1,000,000 Simulations Show U.S. Debt “Unsustainable”

According to a million computer simulations run by Bloomberg, there is an 88% chance that the U.S. is on an “unsustainable” path regarding its National Debt. The alert went out following a forecast by the Congressional Budget Office indicating the National Debt will grow to an astonishing $54 trillion in the next decade, greatly due to the rising federal healthcare costs of an aging population. Higher interest rates required to combat inflation is also compounding the problem. National Debt interest payments are expected to triple from nearly $475 billion in fiscal year 2022 to a stunning $1.4 trillion in 2032. By 2053, the interest payments are projected to surge to $5.4 trillion. That amount will be greater than what the U.S. spends on Social Security, Medicare, Medicaid and all other mandatory and discretionary spending programs combined.

According to Bloomberg, the U.S. is paying a record amount of interest on its National Debt. In a fairly optimistic outlook, the debt-to-GDP ratio is expected to rise to 123% in 2034, but that’s at least assuming that the sweeping 2017 tax laws are extended, once certain provisions expire in 2025. In a “higher simulation” scenario, the report indicates the debt-to-GDP burden could be as high as 133.9% in 2034 and 185% in 2050. If that level of debt were to materialize, it could risk America’s economic standing in the world.

Last Friday afternoon, according to the Treasury Department, the National Debt, which measures what the U.S. owes its creditors, hit $34.5 trillion. Just four decades ago, it was hovering at about $907 billion. According to the Committee for a Responsible Federal Budget, a group that advocates for federal debt reduction, President Biden had approved $4.8 trillion in borrowing, which included $1.85 trillion for a COVID relief effort titled the American Rescue Plan and $370 billion for the bipartisan infrastructure bill.

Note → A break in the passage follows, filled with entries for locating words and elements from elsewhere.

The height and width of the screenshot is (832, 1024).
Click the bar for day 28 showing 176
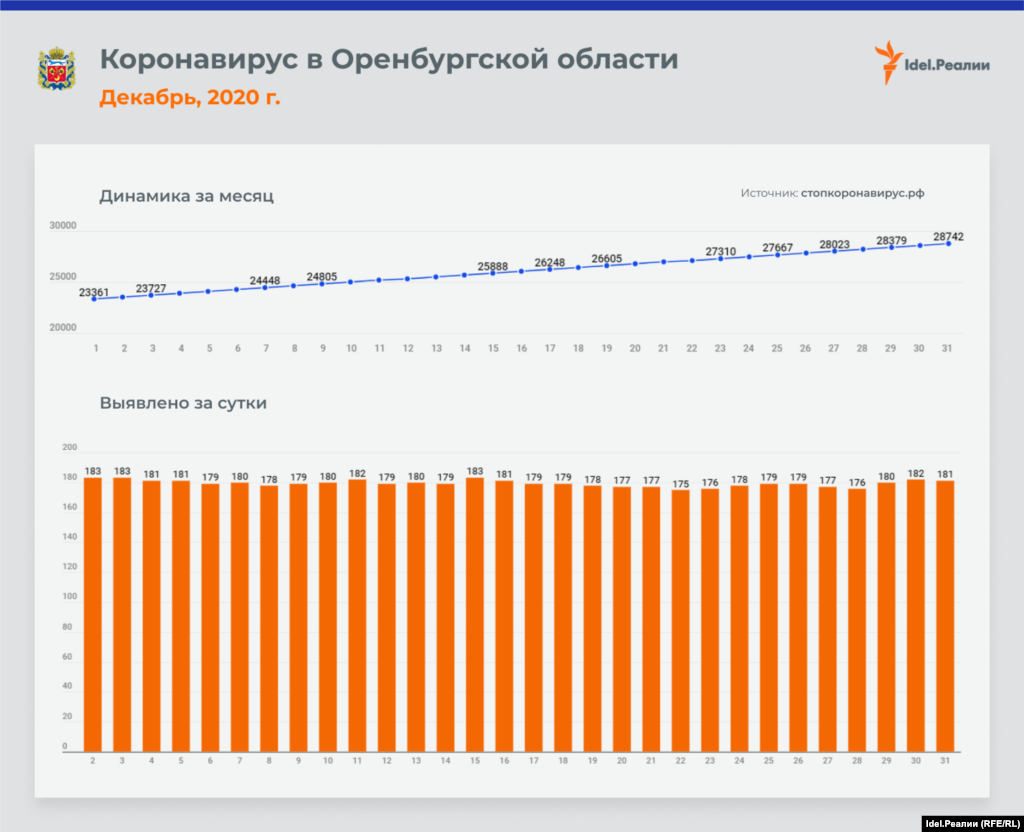857,619
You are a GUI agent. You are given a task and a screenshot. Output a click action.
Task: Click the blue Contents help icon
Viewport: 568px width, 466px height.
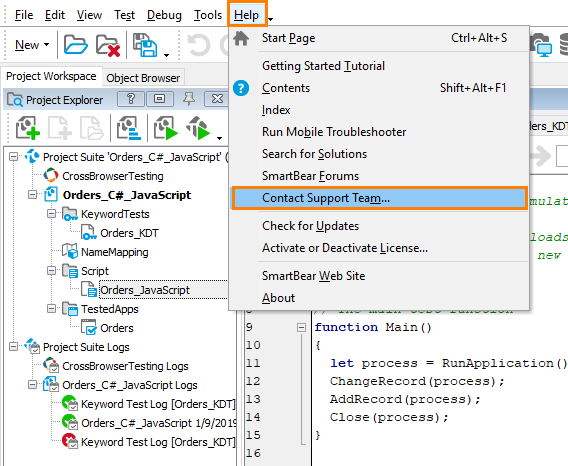pyautogui.click(x=241, y=88)
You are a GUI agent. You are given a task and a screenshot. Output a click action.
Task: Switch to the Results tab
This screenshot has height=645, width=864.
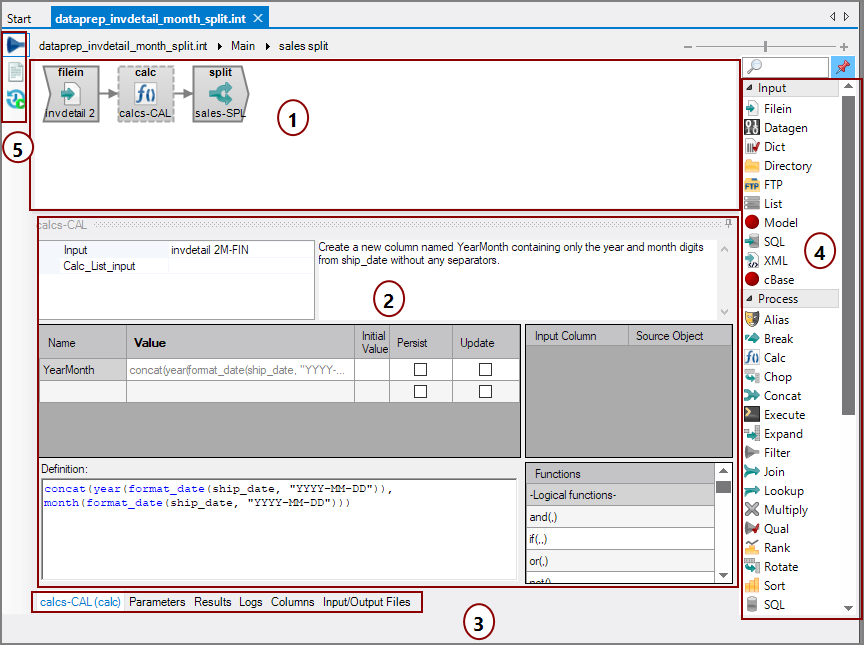click(212, 602)
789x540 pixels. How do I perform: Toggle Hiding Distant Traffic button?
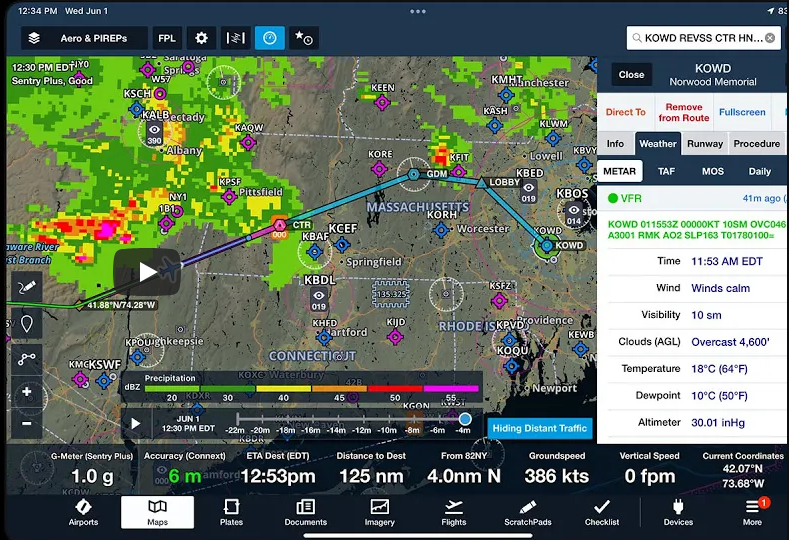point(540,428)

Biden has repeatedly defended the spending by his administration and boasted about cutting the deficit by $1.7 trillion.  While that is about half of the $7.5 trillion that former President Trump added to the deficit while he was in office, it’s far more than the $2.5 trillion Trump had approved at that same point during his term. However, that figure refers to a reduction in the national deficit between fiscal years 2020 and 2022. While the deficit did shrink during that time period, that is largely because emergency measures put into place during the COVID-19 pandemic expired.